I ignored her ridiculous advice and saw my general practitioner, who told me that I'd had a seizure and probably wouldn't have any more. Unfortunately, I was foggy, dizzy, and exhausted, and found it hard to concentrate on anything. It took about six weeks to start to feel normal again, when, you guessed it, I had another seizure. When I called to try to get advice from my doctor--he ignored me for 3 months. On the same day, I called my chiropractor (who is training to get neurology under his belt). He made me come in the next day and immediately sent me to another more qualified neurologist chiropractor.
They started treating me. I was starting to get better, but on occasion still having debilitating seizures that would knock me out for days. That's when they sent me to a neurologist. I was given a sleep EEG and told that without a doubt that I had temporal lobe epilepsy. Almost a year after the first seizure,I started on the meds--the first five threw me for odd loops. One gave me the giggles and I couldn't sleep. Another made me so depressed that I struggled with getting out of bed, and I started having odd shaking spells. Another gave me a rash all over my body. Finally I got on Carbatrol and started to feel more normal. I was still having the shaking spells but they only happened right before bedtime and I wasn't too concerned about them. I mentioned them to the neurologist, but he pretty well ignored them. Unfortunately, while the carbatrol seemed to limit how much time it took to "get back to normal" with the spells, it didn't eliminate the seizures entirely.
I went in for a 24 hour eeg, then. I didn't have any seizures (mind you, at that point I was going about a month between them), but now they found that when I slept, that both of my temporal lobes were affected. The neurologist said that he didn't know what to do and sent me to the Mayo clinic to map my brain during seizures so I could get brain surgery.

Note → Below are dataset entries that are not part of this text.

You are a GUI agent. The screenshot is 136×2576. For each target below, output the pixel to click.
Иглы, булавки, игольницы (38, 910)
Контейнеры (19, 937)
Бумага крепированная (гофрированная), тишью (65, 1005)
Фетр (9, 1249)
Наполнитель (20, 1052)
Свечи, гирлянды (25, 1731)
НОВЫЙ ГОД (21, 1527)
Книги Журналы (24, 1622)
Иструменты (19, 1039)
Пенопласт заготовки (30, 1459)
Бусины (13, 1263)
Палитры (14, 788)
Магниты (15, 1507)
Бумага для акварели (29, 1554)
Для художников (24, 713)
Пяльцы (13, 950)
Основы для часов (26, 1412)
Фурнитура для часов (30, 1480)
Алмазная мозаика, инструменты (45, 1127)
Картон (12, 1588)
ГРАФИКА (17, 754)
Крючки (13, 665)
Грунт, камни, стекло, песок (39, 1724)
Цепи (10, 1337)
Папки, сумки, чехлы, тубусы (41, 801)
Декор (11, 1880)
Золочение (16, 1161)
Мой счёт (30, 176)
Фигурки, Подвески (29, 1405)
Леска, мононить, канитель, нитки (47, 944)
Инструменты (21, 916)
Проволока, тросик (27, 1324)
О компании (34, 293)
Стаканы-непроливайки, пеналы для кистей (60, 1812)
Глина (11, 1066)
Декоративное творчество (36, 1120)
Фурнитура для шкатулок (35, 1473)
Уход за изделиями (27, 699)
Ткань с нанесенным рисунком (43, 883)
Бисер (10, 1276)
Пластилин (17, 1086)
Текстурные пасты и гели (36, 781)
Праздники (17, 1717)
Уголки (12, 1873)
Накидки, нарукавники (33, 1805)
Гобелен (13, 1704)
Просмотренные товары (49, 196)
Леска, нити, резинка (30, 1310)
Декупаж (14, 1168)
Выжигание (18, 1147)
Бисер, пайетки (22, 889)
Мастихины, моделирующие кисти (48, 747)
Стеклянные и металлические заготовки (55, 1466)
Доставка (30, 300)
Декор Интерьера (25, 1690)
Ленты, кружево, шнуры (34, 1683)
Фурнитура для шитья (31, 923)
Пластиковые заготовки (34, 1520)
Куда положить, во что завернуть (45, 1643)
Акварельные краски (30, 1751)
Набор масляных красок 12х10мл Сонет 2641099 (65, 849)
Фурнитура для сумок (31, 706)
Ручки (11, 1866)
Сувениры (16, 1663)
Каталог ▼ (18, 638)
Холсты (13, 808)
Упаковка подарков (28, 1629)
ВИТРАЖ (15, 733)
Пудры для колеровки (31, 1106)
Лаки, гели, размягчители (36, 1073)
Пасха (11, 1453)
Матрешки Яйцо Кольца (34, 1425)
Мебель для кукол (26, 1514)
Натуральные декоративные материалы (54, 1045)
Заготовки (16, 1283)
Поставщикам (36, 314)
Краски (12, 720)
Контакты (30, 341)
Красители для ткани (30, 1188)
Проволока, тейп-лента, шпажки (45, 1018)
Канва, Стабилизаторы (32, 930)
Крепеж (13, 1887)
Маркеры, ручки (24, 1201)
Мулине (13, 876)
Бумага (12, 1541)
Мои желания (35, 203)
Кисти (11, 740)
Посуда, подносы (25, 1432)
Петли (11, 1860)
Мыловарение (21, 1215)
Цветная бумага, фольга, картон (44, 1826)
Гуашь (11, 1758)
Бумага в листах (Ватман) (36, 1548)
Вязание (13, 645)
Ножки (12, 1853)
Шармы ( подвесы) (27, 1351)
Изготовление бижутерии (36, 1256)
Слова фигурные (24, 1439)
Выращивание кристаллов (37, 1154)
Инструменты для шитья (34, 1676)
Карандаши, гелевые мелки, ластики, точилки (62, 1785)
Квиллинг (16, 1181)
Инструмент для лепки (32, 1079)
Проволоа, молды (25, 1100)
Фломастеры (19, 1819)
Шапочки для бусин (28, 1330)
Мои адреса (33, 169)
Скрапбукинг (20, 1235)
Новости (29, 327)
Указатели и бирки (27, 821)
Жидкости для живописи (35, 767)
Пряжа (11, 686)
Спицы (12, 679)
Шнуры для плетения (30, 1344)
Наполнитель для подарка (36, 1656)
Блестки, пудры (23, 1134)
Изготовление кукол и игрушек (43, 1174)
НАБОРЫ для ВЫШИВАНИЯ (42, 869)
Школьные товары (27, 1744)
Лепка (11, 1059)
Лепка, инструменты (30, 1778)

They set me up for another long EEG at a hospital, but before that, I'd gone in for baseline readings at the clinic. That's where I had a shaking spell, and on top of it, was unresponsive after--so they assumed they'd caught both spells. I tried to explain several times that it didn't "feel right" and that I was sure that they hadn't seen what they were looking for. On top of it, I wasn't feeling bad. For once, all of the things that I normally avoid (video games, loud noises, etc.) didn't throw me into a spell. I didn't sleep more than 15 minute spurts in a less than 3 hour period. And oh, how I tried to get myself sick.
They came to me the next morning and informed me that I was having nonepileptic behavioral events, and they were positive I didn't have any brain issues. They offered to let me stay longer, but by their demeanor, I could tell they were assured of their diagnosis, despite the fact that they hadn't actually seen what they were meant to.
They told me that they were positive I needed to have cognitive behavioral therapy and to see a psychiatrist, and that I probably had PTSD and 30-50% of women with this issue had been abused as a child. Another 50% of people have depression with it. They recommended that I get off my 300 mg, twice a day of carbatrol cold turkey.
I don't want to have seizures of any kind and would be grateful to know that I have something easily "treatable," but I feel they didn't do their job. I do not have depression now, despite my poor health. Also, I feel that their recommendation of stopping the Carbatrol the way they said too is risky.
I have an appointment in a few weeks to talk to my neurologist about their results.
Can anyone give me advice about how to deal with all of this?